What the exercise asks: Check every line of the data below for "arrow". Copy each one that has it.

[Saved data entries]
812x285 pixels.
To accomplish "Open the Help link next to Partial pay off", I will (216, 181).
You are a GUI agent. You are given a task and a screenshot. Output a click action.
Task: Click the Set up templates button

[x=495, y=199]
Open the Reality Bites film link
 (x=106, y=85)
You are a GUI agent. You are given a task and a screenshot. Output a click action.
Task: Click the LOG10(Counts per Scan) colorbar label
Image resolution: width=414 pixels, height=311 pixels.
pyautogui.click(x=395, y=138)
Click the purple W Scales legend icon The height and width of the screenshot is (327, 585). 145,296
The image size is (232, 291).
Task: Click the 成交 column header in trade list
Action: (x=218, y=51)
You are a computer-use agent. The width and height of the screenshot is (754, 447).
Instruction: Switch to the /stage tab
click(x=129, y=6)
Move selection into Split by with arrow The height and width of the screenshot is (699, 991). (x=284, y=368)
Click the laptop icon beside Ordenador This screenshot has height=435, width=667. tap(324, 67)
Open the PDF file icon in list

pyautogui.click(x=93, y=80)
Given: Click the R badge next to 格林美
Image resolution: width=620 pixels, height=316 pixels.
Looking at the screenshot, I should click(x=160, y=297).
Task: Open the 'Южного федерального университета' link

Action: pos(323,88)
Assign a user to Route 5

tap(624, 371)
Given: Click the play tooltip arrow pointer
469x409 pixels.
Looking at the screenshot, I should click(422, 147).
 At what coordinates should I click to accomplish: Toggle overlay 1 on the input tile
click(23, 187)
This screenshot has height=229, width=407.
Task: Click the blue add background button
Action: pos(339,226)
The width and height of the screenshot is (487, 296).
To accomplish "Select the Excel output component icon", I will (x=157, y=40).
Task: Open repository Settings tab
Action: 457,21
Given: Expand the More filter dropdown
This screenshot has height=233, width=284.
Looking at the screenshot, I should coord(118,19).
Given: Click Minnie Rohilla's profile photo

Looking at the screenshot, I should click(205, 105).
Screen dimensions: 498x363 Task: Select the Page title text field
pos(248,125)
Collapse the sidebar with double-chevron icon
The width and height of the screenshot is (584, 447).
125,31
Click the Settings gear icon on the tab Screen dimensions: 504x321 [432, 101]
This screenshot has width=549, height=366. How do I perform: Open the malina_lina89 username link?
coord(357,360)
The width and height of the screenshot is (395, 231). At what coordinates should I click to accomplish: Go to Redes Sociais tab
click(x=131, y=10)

Written answer:
Move selection into Split by with arrow The height and width of the screenshot is (699, 991). (x=284, y=368)
Given: Click the play tooltip arrow pointer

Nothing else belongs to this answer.